Archery stabilizers mount to the back of a bow riser by screwing into a standardized threaded hole that come standard on almost all bows sold today. The stabilizer adds weight out in front of the archer to help steady the bow during the draw cycle of the arrow and hold steady while at full draw. This results in better aiming of the arrow.
Once the arrow is in flight, a tremendous amount of energy is released, causing the bow to torque and twist in the archer's hand. The stabilizer helps resist this torque similar to the way a tightrope walker will use a long pole with weighted ends. The longer the pole and the heavier the end weights, the more control the tightrope walker will have over torque. The same is true of archery stabilizers.
Another benefit can be to reduce felt vibration during the shot. When the arrow is released the force will travel through the bow limbs, riser and into the archers hand. A stabilizer will allow the vibration forces to travel away from the archer's hand, and down the length of the stabilizer.

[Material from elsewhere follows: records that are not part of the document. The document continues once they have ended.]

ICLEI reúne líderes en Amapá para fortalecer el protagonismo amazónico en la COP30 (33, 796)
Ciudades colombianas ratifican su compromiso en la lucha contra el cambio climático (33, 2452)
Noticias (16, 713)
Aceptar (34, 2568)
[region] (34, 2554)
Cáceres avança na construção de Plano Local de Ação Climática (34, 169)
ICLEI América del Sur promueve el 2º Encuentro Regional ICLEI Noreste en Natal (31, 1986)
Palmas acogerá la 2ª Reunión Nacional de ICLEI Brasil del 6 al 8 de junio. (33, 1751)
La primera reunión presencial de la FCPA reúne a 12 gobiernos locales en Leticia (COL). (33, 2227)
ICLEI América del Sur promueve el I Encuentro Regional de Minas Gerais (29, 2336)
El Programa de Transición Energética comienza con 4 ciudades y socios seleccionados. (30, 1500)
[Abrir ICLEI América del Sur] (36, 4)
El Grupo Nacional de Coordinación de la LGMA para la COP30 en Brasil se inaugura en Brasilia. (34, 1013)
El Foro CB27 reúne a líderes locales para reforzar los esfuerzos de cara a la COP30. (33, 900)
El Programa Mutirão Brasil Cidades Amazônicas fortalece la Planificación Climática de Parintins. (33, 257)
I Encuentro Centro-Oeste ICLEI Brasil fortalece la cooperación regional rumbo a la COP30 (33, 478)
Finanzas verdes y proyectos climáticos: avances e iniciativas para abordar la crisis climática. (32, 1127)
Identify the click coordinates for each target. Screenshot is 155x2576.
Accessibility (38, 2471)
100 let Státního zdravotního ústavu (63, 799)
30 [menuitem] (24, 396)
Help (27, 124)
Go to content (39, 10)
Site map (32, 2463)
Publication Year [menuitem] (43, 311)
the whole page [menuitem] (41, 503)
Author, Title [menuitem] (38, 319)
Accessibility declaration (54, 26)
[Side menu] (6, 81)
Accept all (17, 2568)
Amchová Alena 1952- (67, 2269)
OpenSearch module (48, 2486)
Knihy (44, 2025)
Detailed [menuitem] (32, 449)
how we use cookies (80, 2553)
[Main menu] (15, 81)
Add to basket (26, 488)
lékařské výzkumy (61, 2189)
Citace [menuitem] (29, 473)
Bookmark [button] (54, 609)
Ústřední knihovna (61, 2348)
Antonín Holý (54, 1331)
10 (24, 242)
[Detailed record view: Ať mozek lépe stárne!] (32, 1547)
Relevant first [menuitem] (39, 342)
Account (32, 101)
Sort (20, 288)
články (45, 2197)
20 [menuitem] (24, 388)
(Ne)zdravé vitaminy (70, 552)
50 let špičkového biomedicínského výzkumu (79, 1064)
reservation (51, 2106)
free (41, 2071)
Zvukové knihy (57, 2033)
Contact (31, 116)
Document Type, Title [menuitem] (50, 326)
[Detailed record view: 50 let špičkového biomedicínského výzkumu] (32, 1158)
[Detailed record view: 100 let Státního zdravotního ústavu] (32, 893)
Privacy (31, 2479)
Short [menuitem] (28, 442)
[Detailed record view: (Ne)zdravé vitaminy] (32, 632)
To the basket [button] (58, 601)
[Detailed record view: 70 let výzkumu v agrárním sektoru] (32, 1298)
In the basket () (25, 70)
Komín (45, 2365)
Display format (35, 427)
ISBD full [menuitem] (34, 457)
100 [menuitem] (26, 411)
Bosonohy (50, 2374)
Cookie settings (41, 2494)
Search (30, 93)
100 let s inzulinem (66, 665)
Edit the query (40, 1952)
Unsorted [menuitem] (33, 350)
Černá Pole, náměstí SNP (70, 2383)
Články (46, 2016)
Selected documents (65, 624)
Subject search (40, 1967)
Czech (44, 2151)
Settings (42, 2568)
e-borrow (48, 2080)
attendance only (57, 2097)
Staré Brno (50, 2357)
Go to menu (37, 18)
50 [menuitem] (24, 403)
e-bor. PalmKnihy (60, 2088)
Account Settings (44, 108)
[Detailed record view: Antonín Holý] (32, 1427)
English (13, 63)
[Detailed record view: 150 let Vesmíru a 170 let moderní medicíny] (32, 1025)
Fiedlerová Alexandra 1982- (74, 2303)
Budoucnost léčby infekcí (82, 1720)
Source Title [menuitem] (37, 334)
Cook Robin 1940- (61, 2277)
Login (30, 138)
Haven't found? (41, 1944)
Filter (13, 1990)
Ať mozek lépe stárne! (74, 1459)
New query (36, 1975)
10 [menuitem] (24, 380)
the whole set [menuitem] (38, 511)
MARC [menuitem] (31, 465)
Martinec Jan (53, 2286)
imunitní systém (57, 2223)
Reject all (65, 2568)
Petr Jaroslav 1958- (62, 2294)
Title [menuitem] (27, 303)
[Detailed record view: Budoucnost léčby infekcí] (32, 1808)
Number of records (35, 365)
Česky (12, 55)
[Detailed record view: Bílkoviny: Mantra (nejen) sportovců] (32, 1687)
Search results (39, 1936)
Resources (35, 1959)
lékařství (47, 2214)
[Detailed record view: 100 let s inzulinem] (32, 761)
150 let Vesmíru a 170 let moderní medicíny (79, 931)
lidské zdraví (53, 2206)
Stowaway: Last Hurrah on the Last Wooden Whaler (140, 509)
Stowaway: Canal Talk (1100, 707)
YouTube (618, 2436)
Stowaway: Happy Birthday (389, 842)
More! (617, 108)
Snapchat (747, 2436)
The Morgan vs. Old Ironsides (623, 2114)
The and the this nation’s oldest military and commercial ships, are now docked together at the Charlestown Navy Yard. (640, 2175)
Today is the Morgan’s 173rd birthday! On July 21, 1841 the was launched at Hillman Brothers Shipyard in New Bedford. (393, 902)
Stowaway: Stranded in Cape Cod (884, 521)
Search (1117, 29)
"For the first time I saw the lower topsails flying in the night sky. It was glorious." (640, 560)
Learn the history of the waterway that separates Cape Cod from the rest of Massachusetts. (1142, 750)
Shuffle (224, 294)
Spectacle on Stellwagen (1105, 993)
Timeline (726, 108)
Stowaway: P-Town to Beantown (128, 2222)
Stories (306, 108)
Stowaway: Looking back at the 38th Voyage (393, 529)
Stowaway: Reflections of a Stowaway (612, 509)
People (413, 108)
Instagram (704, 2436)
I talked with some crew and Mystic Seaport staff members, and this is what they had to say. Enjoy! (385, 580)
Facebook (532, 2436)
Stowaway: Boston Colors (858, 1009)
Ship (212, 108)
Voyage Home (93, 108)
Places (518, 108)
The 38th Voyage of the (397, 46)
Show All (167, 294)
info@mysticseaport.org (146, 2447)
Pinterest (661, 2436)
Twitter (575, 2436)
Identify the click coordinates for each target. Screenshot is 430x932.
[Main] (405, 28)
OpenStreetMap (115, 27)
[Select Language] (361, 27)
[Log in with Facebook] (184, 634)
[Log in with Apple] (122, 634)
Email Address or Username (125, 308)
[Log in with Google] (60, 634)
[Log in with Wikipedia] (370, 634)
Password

All Stabilizers on the market operate with a similar principle; keep the added weights as far from the archer as possible, therefore creating the most stability at a given length. More mass weight at the distal end of the stabilizer typically means a steadier shot. The problem this creates is that by adding more weight further away from the bow attachment, the more rigid the stabilizer tube must become. The stiffer the rod the higher the rod vibration, also called resonance vibration. What this means to the archer is that the energy that was transmitted through the bow and away from the archer through the stabilizer ends up coming back to the archers hand through the same path through the stabilizer. What is required is an archery stabilizer which is less prone to resonance vibration.
The problem of resonance vibration is currently tackled by two methods. The first method is to add a rubber material around the outside of the stabilizer tube (like a donut) or inside the tube (like a plug) to absorb some vibration in a contact area where the rubber and tube intersect. The second way is to change the profile of the stabilizer rod to have a non-constant cross section, through a tapered profile or variable wall thickness.